Split
- Author: Cathy Linh Che
- Publisher: Alice James Books
- Publication date: May 6, 2014
- Pages: 80
- Awards: Kundiman Poetry Prize Norma Farber First Book Award
- ISBN: 978-1938584053

= Split (poetry collection) =

2014 debut poetry collection by Cathy Linh Che

Split is a 2014 debut poetry collection by American poet Cathy Linh Che, published by Alice James Books. It won the Kundiman Poetry Prize in 2012 and was named a "standout book of the year" by the Academy of American Poets. It additionally was selected by Adrian Matejka for the Norma Farber First Book Award.

== Background ==
Che wrote the book's poems based on the stories of her parents during the Vietnam War and after resettlement in the wake of the Fall of Saigon, as well as her own experiences as a survivor. In The Margins, Che stated:My parents have been telling me their stories of Vietnam throughout my life, and it seemed to me that in movies, newspapers, literature, their voices and stories were egregiously absent. I wanted to address this absence by writing their stories—and really, my story, our Vietnamese and American and Vietnamese American story—so that they could participate in the polyphony of voices constructing the American narrative.Of the title, Che stated that it was a reference to a litany of traumas: "geographical, sexual, psychological, emotional."

== Book tour ==
After the book's release, Che organized a nationwide book tour, with Sally Wen Mao, Michelle Chan Brown, and Eugenia Leigh, called the Honey Badgers Don't Give a B**k Tour.

== Critical reception ==
Publishers Weekly observed Che's usage of poetry to address pasts, presents, and futures of violence and trauma, which "Che navigates with brutality and tenderness, devastation and irrepressible endurance."

American Poets called Che's a "book suffused with pain—both inherited and lived-through—love is its relentless redemptive force, in all its complex and troubled forms, filial and erotic."
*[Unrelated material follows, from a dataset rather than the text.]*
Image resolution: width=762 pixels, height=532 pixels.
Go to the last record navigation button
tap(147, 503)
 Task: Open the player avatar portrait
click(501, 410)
Los Angeles Review called the book a graceful and powerful attempt toward the "nearly impossible challenge" of tackling intergenerational trauma through poetry.
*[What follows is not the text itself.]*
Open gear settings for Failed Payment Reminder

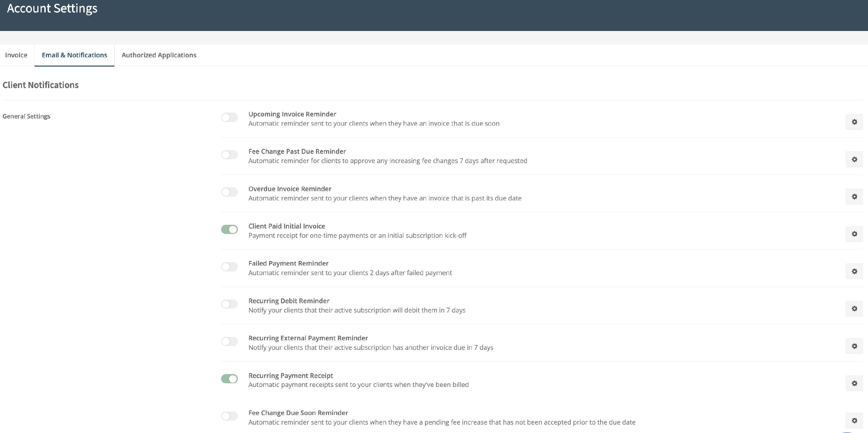[854, 271]
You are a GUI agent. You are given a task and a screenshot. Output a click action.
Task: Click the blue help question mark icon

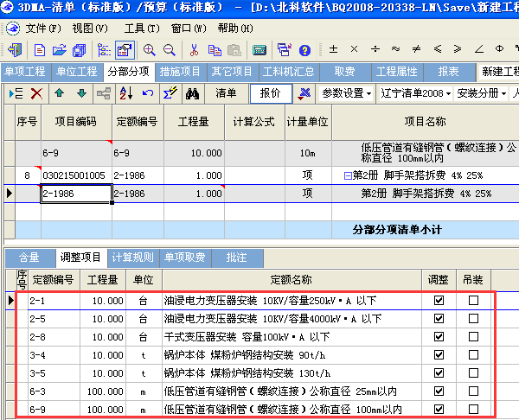(x=303, y=50)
DVAN called Che's language "brave," as well as "Lucid and visceral—and brutal" with regard to its approach to Vietnamese history and the Vietnamese American diaspora.

Compulsive Reader called the book "an honest piece of literature" and stated that "What [Che] sees—including significant events that impact her personal and familial life—she puts on paper in ways that approach mastery of the art of poetry."

Soapberry Review observed the book's interrogation of silence, concluding that "Split makes it evident that the trauma to which Asian and Asian American women have been subjugated to is the trauma that displaces, dysfunctions, and demeans one’s voice."

Jet Fuel Review concluded that "Che beautifully captures the healing process the speaker undergoes after reopening personal, cultural, and historical wounds. Split is an artifact that bridges the narratives of the past, present, and future and needs to be handled with the respect it deserves."